30/03/2011

Primeurs: c'est reparti

Dans son post de lundi, notre confrère des 5 du Vins David Cobbold dénonçait le système des Primeurs de Bordeaux. "La farce", comme il les qualifie. C'est ICI

Un autre journaliste des 5, Michel Smith, parle lui de "Cirque".

Le même jour, on apprend que Michel Bettane - le Michel Bettane - s'emporte aussi contre les Primeurs, jusqu'à écrire une lettre de protestation à l'Union des Grands Crus. Lui ne vise pas vraiment le système, mais plutôt les passe-droits accordés à certains dégustateurs comme James Suckling ou à la RVF, qui peuvent déguster avant tout le monde.

Il n'a pas tort: pourquoi ceux-là plutôt que d'autres? Et puis, on va bientôt déguster les baies, ou commenter le débourrage.

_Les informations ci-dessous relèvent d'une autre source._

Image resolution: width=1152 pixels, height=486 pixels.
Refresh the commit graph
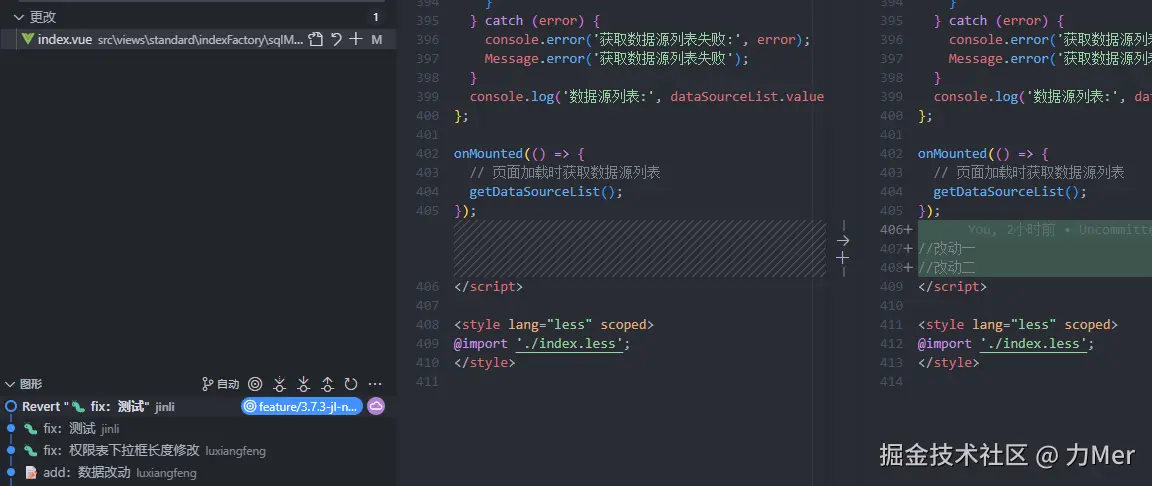[351, 384]
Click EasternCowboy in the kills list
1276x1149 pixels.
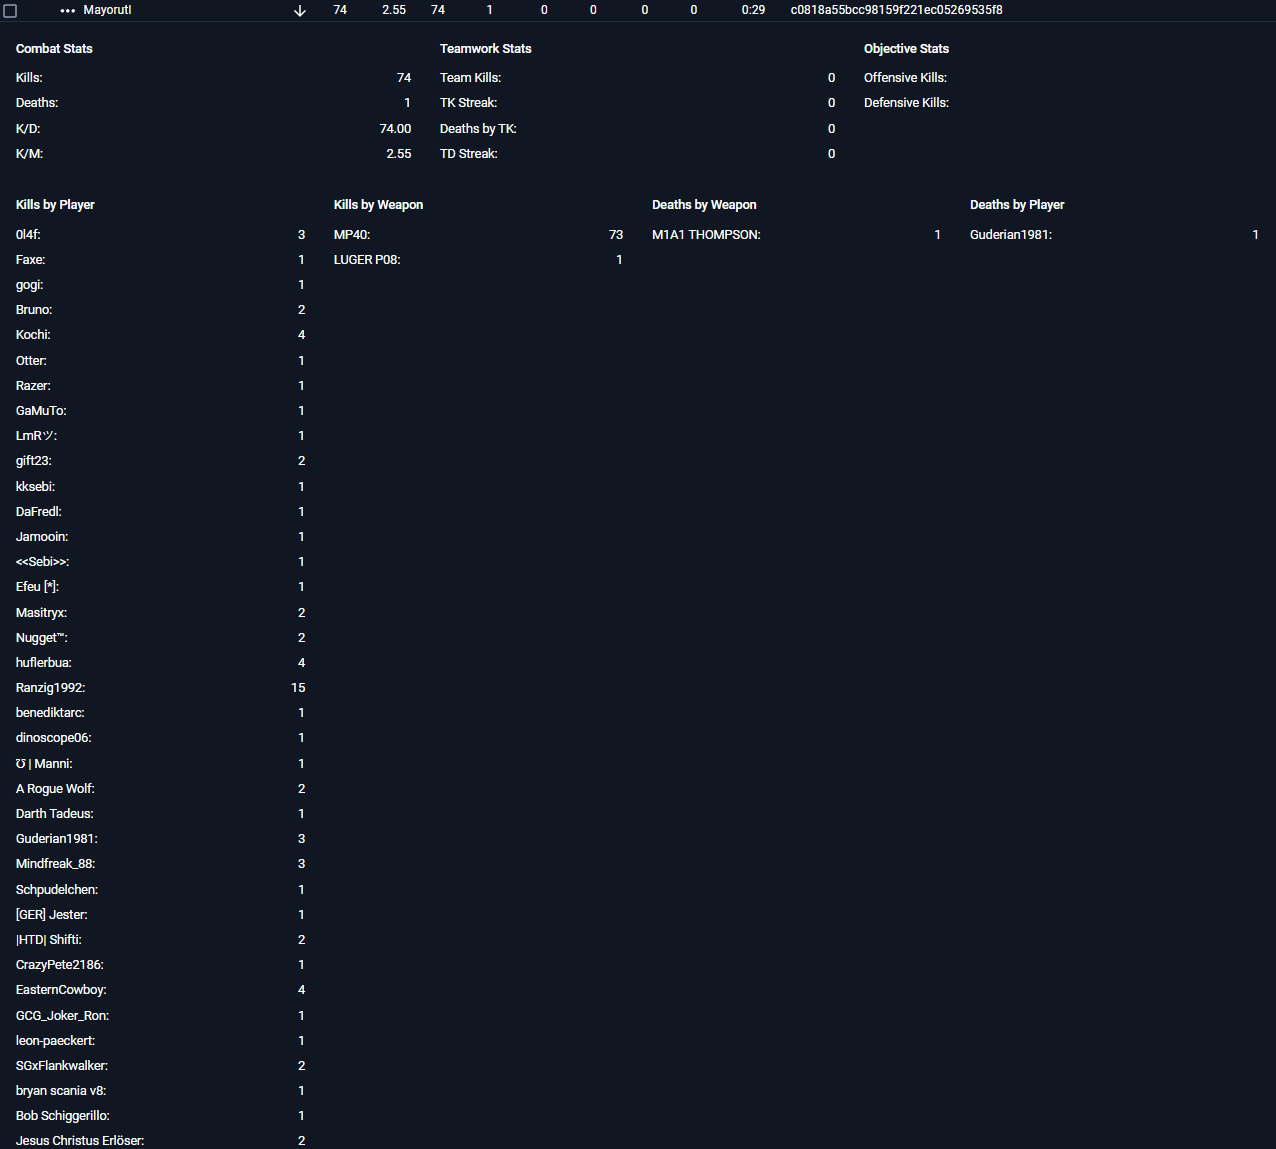click(61, 990)
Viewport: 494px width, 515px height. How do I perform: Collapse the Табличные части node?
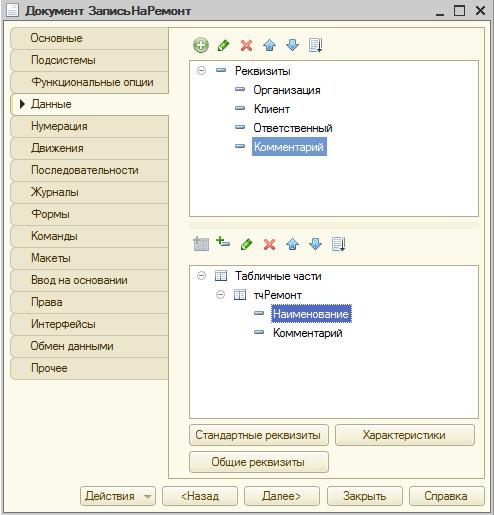click(x=201, y=276)
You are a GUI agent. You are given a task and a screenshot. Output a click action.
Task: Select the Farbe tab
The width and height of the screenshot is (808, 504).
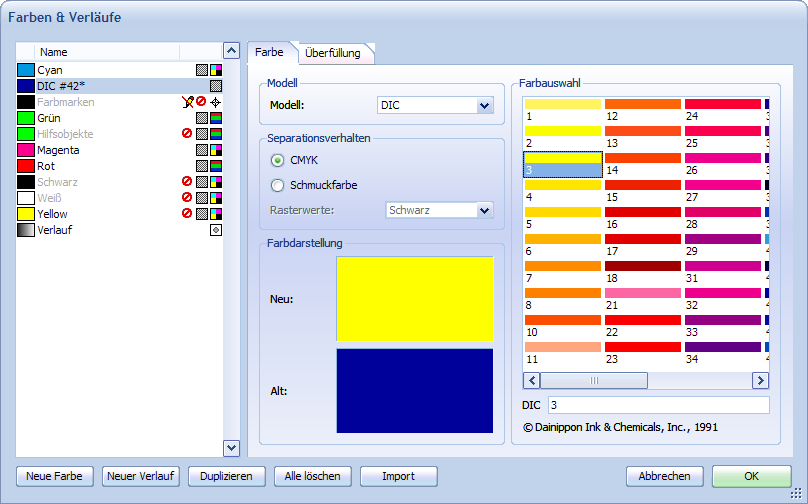pyautogui.click(x=269, y=52)
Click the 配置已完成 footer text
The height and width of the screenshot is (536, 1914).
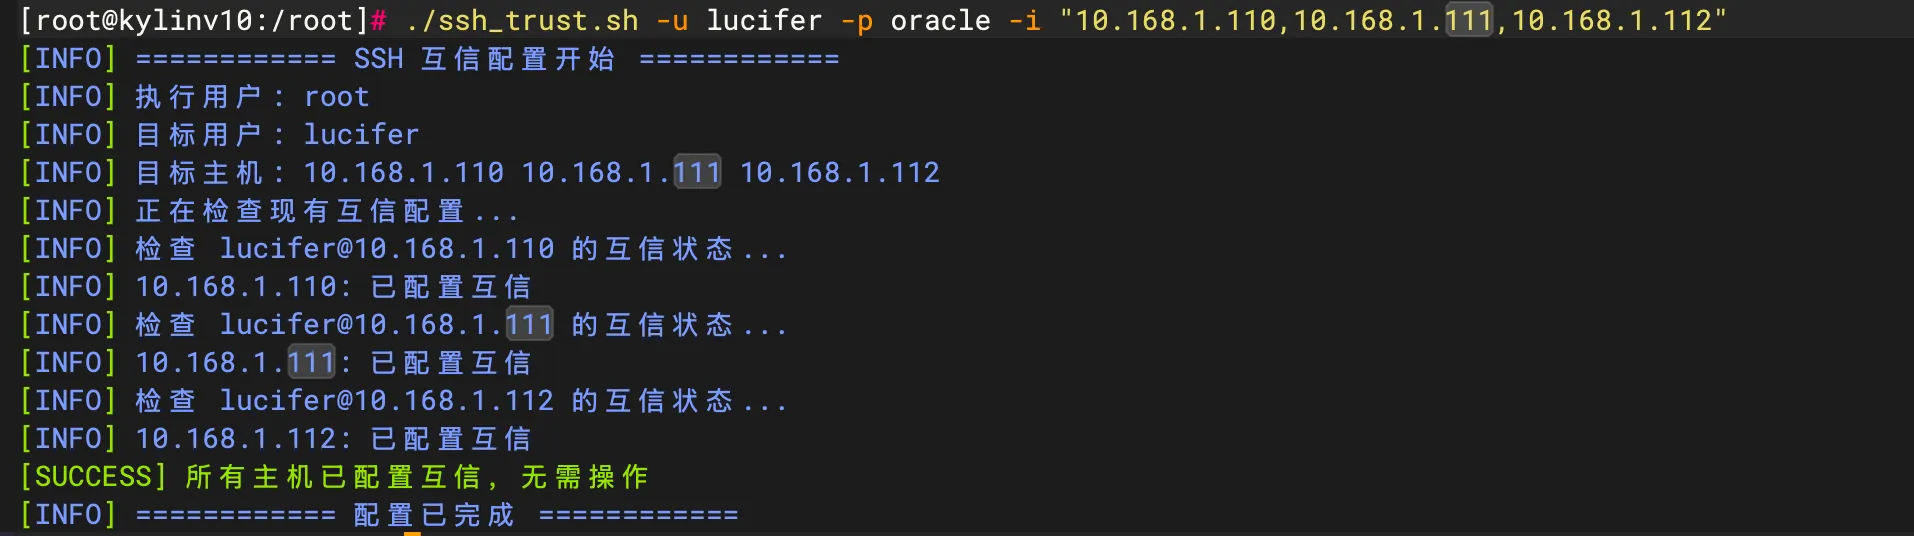[434, 514]
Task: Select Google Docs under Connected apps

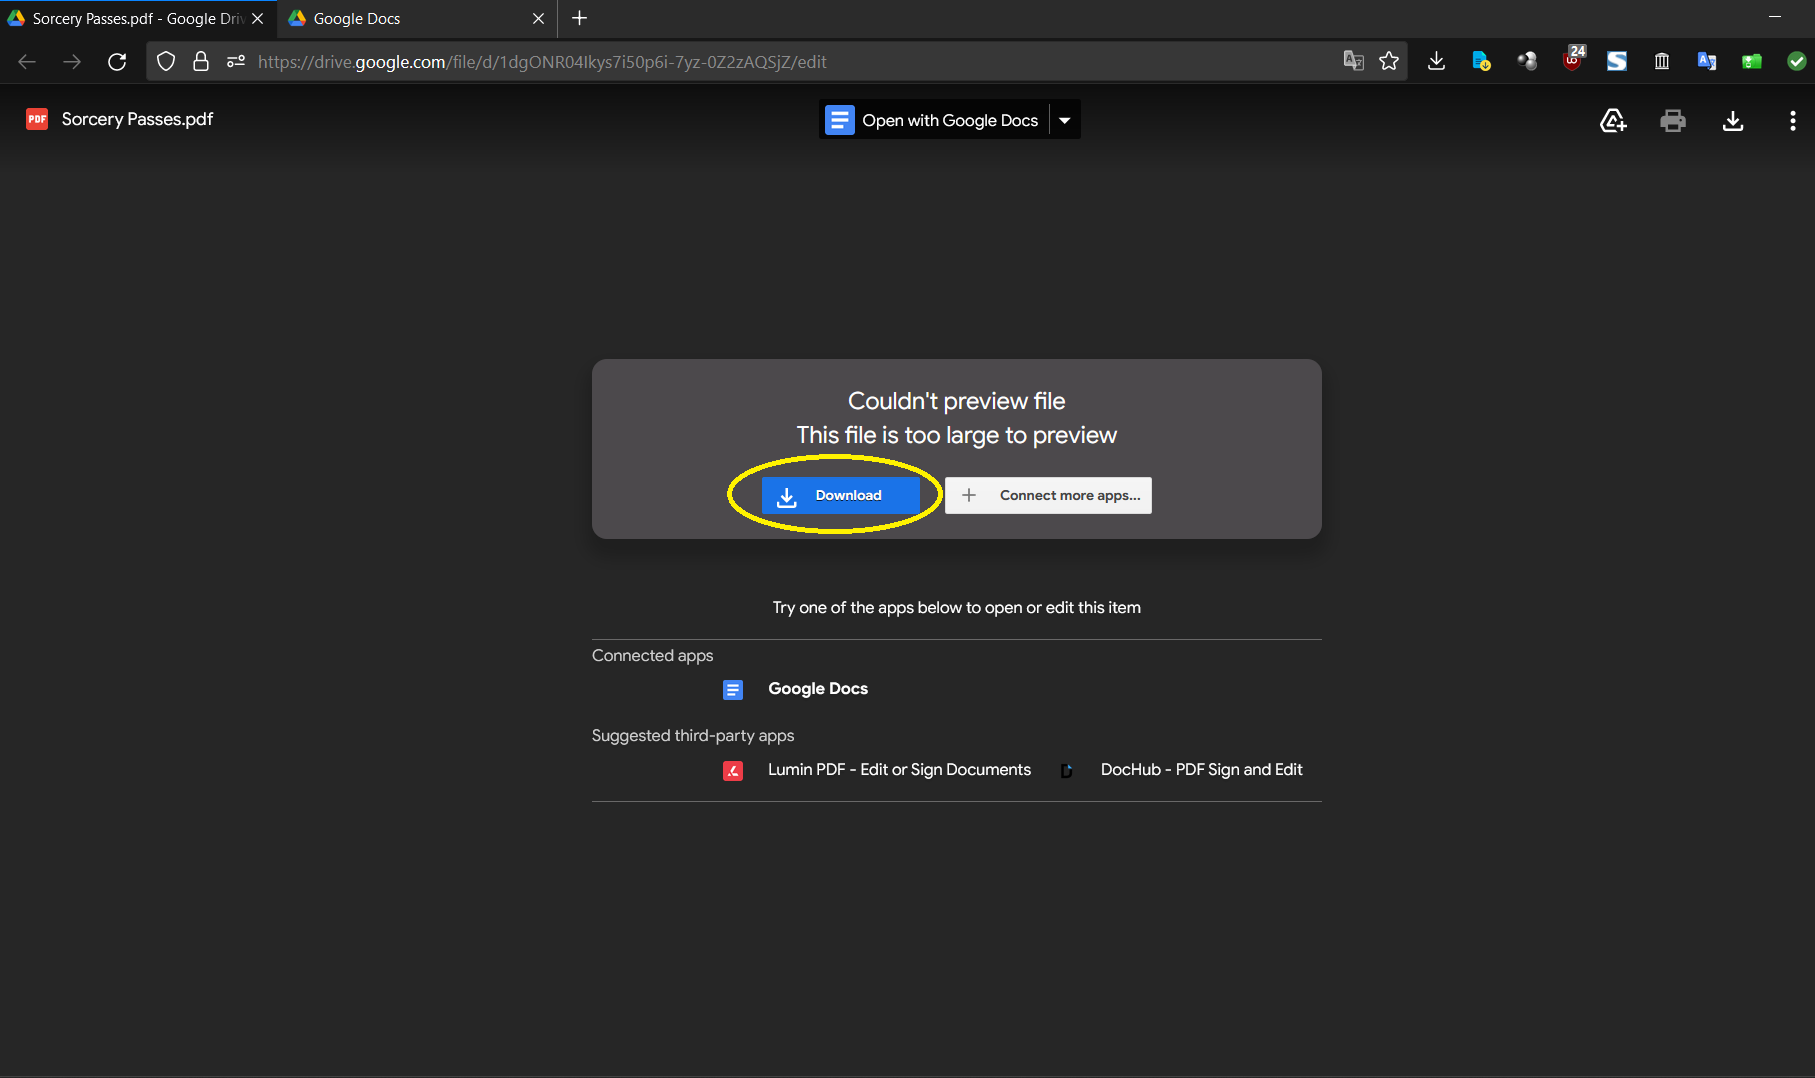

Chez IVV, nous pensons que le problème est plus profond. C'est l'idée de base qu'il faut revoir. Dans l'état actuel des choses, nous avons de plkus en plus de mal à voir ce que nous, journalistes, avons vraiment à y faire.

Malgré tout, ne nous leurrons pas, le cirque durera tant que les investisseurs seront là.

Et si les critiques n'y vont plus? Pas grave, on enverra des traders... Et puis, c'est pas demain la veille que les grands médias s'en désintéresseront: les numéros "Spécial Primeurs", pleins de pub de châteaux d'assureurs, de fonds de pension ou de mécènes de la GD, sont plus vendeurs qu'un beau reportage réhabilitant le carignan ou la counoise, pas vrai?

Peu importe, dans ce contexte, si les vins présentés aux Primeurs sont buvables ou simplement représentatifs au moment où on les déguste. Peu importe même si ces "grandes bouteilles" vont vraiment nous plaire, dans quelques années. Elles ont pour elles leur réputation, et à ce titre, elles attirent l'oenophile comme les starlettes attirent le public à la sortie du Festival de Cannes.

Le Cirque, disait Michel Smith. Oui, c'est ça, un grand Cirque où tout ce qui brille n'est pas de l'or.

Mais nous sommes durs avec le Cirque. Pour faire un bon numéro, il faut des années d'entraînement. Et il faut être bon le jour dit. Il y a finalement beaucoup moins d'esbrouffe chez Pinder qu'autour de Parker.